# Tone Vendor MKII NPN



## SYLV9ST9R (Feb 10, 2022)

This is a ToneVendor MKII, but outfitted with Russian NPN Ge, courtesy of @peccary who was kind enough to send me a handful of transistors to select for this build.
Big thanks to @thewintersoldier for having provided unvaluable guidance into this build, from the PNP-NPN conversion, to all the little tips, from having a resistor between the base and collector of Q1 to simulate higher leakage and get it to bias properly, to changing the Attack pot to a C1K to have better control. Thanks Chris, I couldn't have done it as good without you, and I even used an outie DC Jack!
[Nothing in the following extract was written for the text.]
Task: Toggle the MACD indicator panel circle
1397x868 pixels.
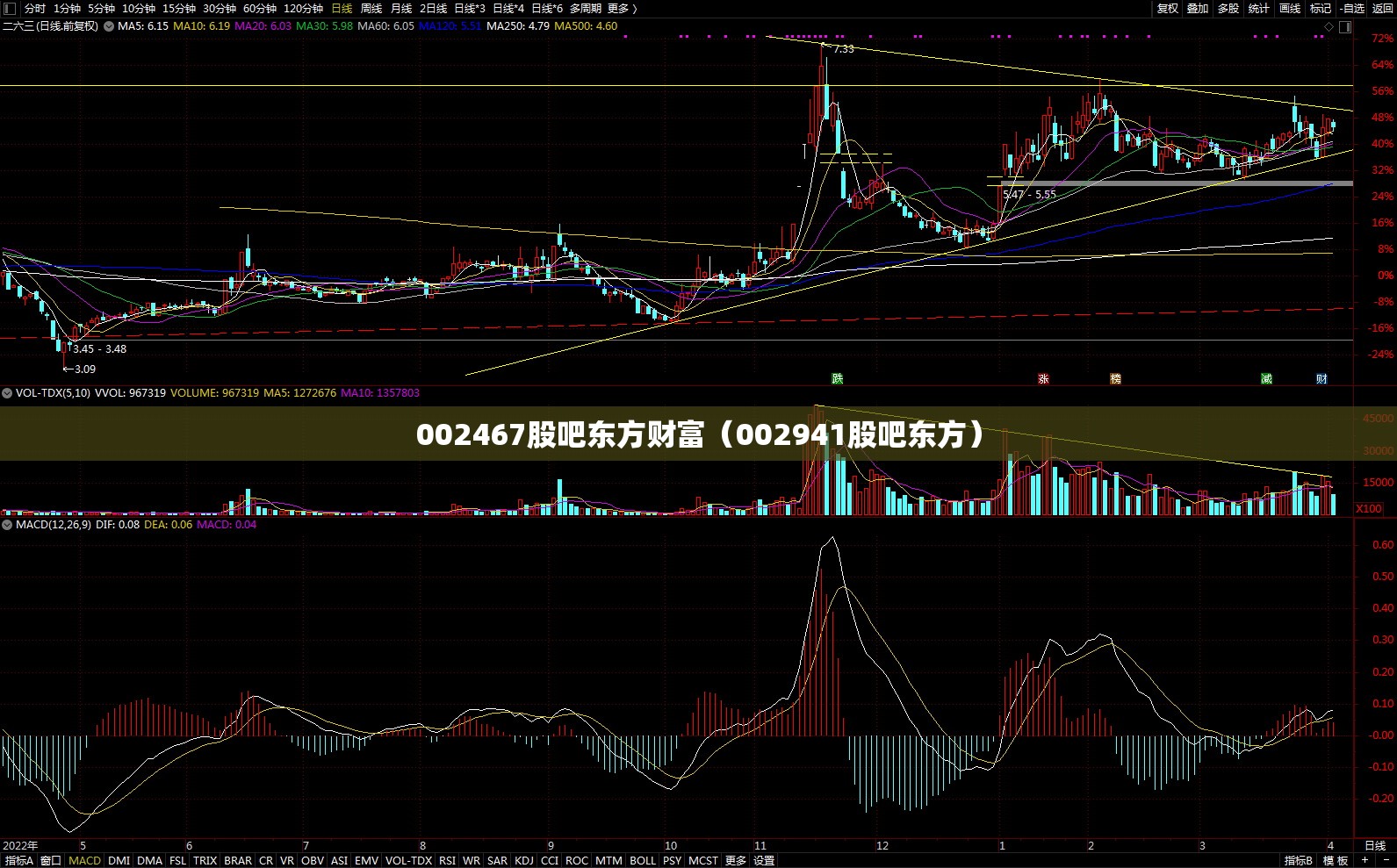Action: 7,525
First time I use a Tone Bender style fuzz, and I find it sounds really good, this might be a contestant for the fuzz spot on my board.
Went with a design inspired by my favorite graphics iteration of the Tone-Bender whiich I think is more lively thant the austere hammered grey version. Also wanted to try the purple illuminated 3PDT. It’s nice, the hue is purple/pinkish, but it looks great on this one.


----------



## peccary (Feb 10, 2022)

What a great looking build, awesome job on the graphics as usual. I'm glad the transistors worked out for you - I'd been waiting to see this one pop up. Now we just need a sound sample!


----------



## Harry Klippton (Feb 10, 2022)

I like it


----------



## Harry Klippton (Feb 10, 2022)

@SYLV9ST9R any chance we can get a clip?


----------



## SYLV9ST9R (Feb 10, 2022)

Harry Klippton said:


> @SYLV9ST9R any chance we can get a clip?


I'll try to record something tonight or tomorrow.


----------



## Big Monk (Feb 10, 2022)

SYLV9ST9R said:


> ....from having a resistor between the base and collector of Q1 to simulate higher leakage and get it to bias properly...



This is a weird one. Why not just change the collector resistor? I've heard of fake leakage transistors on Silicon transistors in no-bias stages but never for Germanium units.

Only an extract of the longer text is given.